Given the limited sample size (n = 150) and the class imbalance between diabetic and non-diabetic subjects, the synthetic minority over-sampling technique (SMOTE) was utilized in the data preparation phase. SMOTE was employed to synthetically create additional samples for the minority class by interpolating between existing examples in the feature space, thus enhancing the class distribution and model learning efficacy. To avert information leakage and guarantee an impartial evaluation, oversampling was conducted exclusively on the training dataset, while the test dataset remained unaltered and was utilized solely for a performance assessment. The utilization of SMOTE is well recognized in medical machine learning research, especially when addressing constrained and imbalanced datasets, and it enhances the model stability and prediction efficacy.
The hybrid stacking ensemble was executed as detailed below:
-
Meta -feature generation: The meta-learner was trained utilizing anticipated class probabilities, rather than definitive class labels, produced by each base learner.
-
Out-of-fold predictions: To avert information leaking, k-fold cross-validation (k = 5) was utilized on the training set. The out-of-fold predicted probabilities from each base model were used as inputs for training the XGBoost meta-learner.
-
Fina l evaluation: The comprehensive stacking model was assessed once on an unobserved 20% test set, which was excluded from both the training and validation phases.
These measures guaranteed that the meta-learner was not privy to the ground-truth labels from the data utilized to create its input features, thereby mitigating the likelihood of overfitting.

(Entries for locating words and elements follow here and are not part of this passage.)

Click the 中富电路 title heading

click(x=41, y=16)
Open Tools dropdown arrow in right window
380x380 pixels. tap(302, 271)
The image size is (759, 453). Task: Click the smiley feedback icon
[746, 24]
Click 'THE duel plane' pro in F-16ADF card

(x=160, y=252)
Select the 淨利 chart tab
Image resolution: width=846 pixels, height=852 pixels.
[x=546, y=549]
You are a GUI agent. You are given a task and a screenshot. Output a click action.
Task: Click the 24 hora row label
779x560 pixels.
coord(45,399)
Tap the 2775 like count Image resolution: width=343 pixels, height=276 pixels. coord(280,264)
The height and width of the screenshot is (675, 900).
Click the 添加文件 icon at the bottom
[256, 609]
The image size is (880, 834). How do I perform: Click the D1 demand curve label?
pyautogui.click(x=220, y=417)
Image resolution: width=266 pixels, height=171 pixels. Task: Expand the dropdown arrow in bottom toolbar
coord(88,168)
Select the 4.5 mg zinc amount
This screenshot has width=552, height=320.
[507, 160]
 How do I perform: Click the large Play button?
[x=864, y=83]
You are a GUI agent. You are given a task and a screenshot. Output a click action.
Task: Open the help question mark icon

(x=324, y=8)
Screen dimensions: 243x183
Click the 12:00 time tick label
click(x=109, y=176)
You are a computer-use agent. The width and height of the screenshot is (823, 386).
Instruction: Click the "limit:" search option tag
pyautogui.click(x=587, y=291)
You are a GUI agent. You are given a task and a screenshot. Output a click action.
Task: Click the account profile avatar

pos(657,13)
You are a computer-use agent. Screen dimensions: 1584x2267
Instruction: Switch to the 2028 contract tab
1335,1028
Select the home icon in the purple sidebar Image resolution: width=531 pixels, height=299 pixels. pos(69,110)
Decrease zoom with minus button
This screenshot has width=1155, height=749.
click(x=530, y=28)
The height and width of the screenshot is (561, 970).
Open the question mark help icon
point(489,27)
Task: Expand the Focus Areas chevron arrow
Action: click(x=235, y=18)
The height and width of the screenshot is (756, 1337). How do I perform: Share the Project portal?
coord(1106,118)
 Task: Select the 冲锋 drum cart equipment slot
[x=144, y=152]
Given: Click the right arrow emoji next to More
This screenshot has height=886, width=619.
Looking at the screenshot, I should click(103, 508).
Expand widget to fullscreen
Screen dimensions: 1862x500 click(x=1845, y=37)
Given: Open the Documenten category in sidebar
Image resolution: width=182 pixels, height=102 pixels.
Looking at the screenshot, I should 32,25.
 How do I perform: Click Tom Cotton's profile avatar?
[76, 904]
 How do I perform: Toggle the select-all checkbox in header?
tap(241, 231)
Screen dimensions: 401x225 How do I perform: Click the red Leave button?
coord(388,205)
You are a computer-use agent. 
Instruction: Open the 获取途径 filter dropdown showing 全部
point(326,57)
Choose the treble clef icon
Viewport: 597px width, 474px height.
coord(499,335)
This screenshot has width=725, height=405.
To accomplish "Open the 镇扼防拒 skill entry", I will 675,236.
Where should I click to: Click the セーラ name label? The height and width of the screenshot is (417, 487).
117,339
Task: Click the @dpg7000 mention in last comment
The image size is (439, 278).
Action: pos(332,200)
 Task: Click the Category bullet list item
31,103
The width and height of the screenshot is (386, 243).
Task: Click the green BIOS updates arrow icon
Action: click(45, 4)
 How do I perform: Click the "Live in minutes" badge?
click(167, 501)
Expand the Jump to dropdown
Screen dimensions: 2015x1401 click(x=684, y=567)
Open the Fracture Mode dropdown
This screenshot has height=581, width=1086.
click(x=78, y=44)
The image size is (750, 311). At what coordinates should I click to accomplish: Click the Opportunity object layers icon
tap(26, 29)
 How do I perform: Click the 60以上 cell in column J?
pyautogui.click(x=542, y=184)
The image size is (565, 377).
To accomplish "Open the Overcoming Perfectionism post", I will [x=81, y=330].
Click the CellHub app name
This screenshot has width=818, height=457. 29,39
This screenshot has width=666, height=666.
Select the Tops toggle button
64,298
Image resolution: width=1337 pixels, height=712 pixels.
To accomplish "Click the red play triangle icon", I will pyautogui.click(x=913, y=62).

2.10. Statistical Analysis
The collected data were scored, tabulated, computed, and analyzed using the Statistical Package for the Social Sciences program, version 26. Descriptive and inferential statistics were used to present the collected data. Qualitative variables were displayed as numbers and percentages. Quantitative variables were presented as the mean ± standard deviation (SD). Relationships between the variables were determined by using Pearson’s chi-square test to calculate the association between diabetes and the study’s independent variables. For prediction of diabetes, Python 3.13 was used. Python 3.13 is highly effective for statistical analyses in predictive modeling due to its improved performance and new features that assist in handling complex computations. It allows analysts to build models that can learn from historical data and provide valuable forecasts based on artificial intelligence with a greater accuracy and efficiency.
Fundamental Multivariable Logistic Regression
A multivariable logistic regression model was developed to supplement the machine learning models and establish an interpretable statistical baseline, utilizing the predictors identified during the feature-selection phase. Adjusted odds ratios (AORs) with 95% confidence intervals (CIs) were calculated to quantify the strength of association between the predictors and the diabetes status. This approach allows for comparison between traditional statistical modeling and machine learning techniques, while improving the interpretability of the identified predictors.
3. Results
3.1. Demographic and Medical History of Homeless Adults
The study included 150 homeless adults, with 99 diagnosed with diabetes and 51 without diabetes. Table 1 presents the demographic and medical history characteristics of the study participants, comparing diabetic and non-diabetic groups.
Table 1 illustrates that 62.6% of the diabetic homeless were aged 60 years or more, with a mean age of 58.62 ± 9.19 years old, and they were male; 74.8% were from urban areas. Regarding the educational level, 35.3% of them could not read and write, and 33.3% were single. In relation to the duration of residence in the current location, 59.6% were there for less than 3 years, with a mean of 2.71 ± 1.47 years; 40.4% were suffering from hypertension; 44.4% did not take medication regularly; and 14.1% were diagnosed with high cholesterol. A total of 79.8% did not have health insurance, and 64.6% reported that the organization did not conduct regular medical check-ups. A highly significant association was found among the case’s age, their marital status, the presence of other diseases, the use of medication regularly, and a previous diagnosis with high cholesterol.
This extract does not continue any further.